[Entries excerpted from a collection]
◆ ◆ ◆ ◆ ◆

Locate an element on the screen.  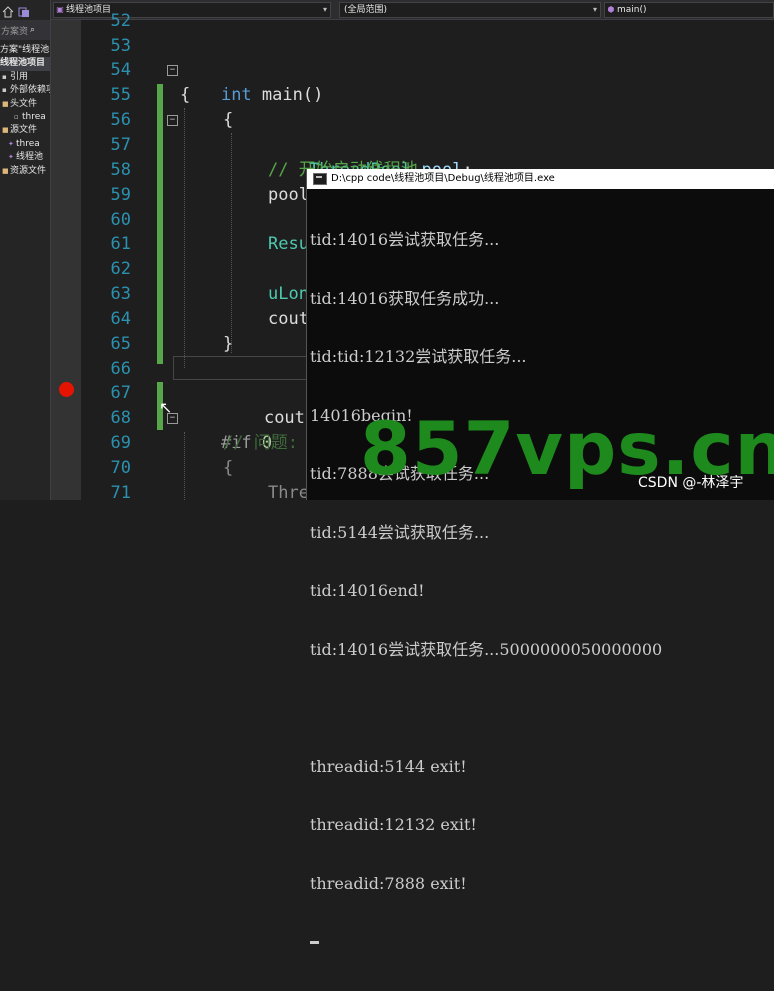
console-line: threadid:7888 exit! is located at coordinates (388, 883).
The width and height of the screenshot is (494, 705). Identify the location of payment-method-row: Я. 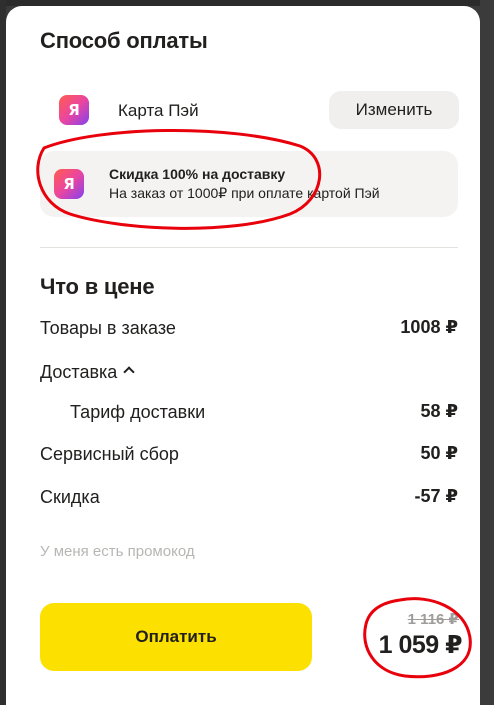
(74, 110).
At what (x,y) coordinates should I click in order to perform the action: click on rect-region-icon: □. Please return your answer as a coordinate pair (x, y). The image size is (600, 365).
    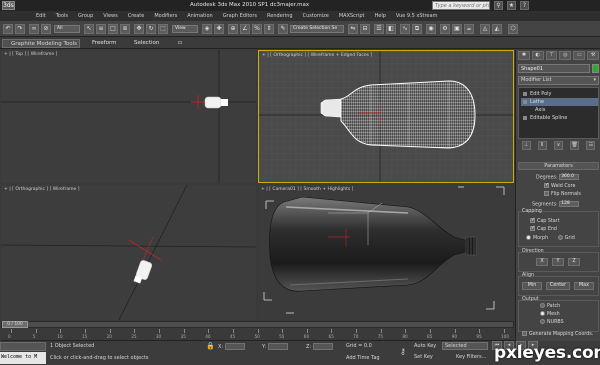
    Looking at the image, I should click on (113, 29).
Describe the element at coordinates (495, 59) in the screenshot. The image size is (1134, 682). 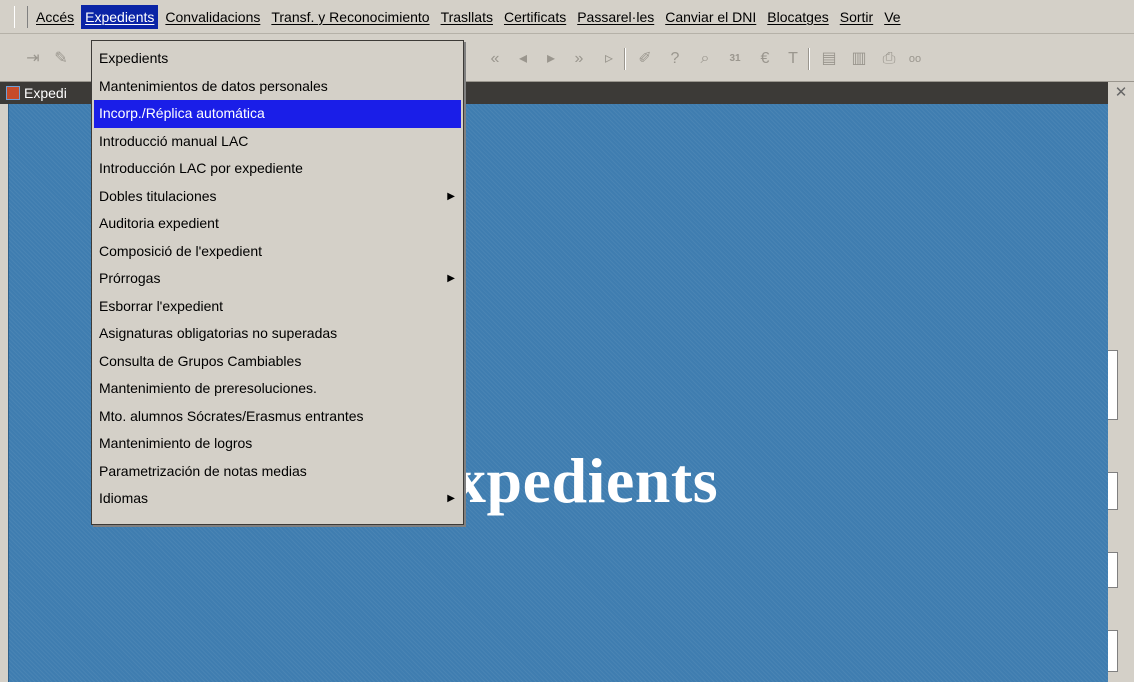
I see `first-record-icon: «` at that location.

◆ ◆ ◆ ◆ ◆

▶ _Exercise description_: Please output every entry above word for word, leaving out the pictures.

▶ _Answer box_:
Locate an element on the screen.  
console-line: threadid:7888 exit! is located at coordinates (388, 883).
The width and height of the screenshot is (494, 705). Identify the location of payment-method-row: Я. 
(74, 110).
At what (x,y) coordinates should I click in order to perform the action: click on rect-region-icon: □. Please return your answer as a coordinate pair (x, y). The image size is (600, 365).
    Looking at the image, I should click on (113, 29).
Describe the element at coordinates (495, 59) in the screenshot. The image size is (1134, 682). 
I see `first-record-icon: «` at that location.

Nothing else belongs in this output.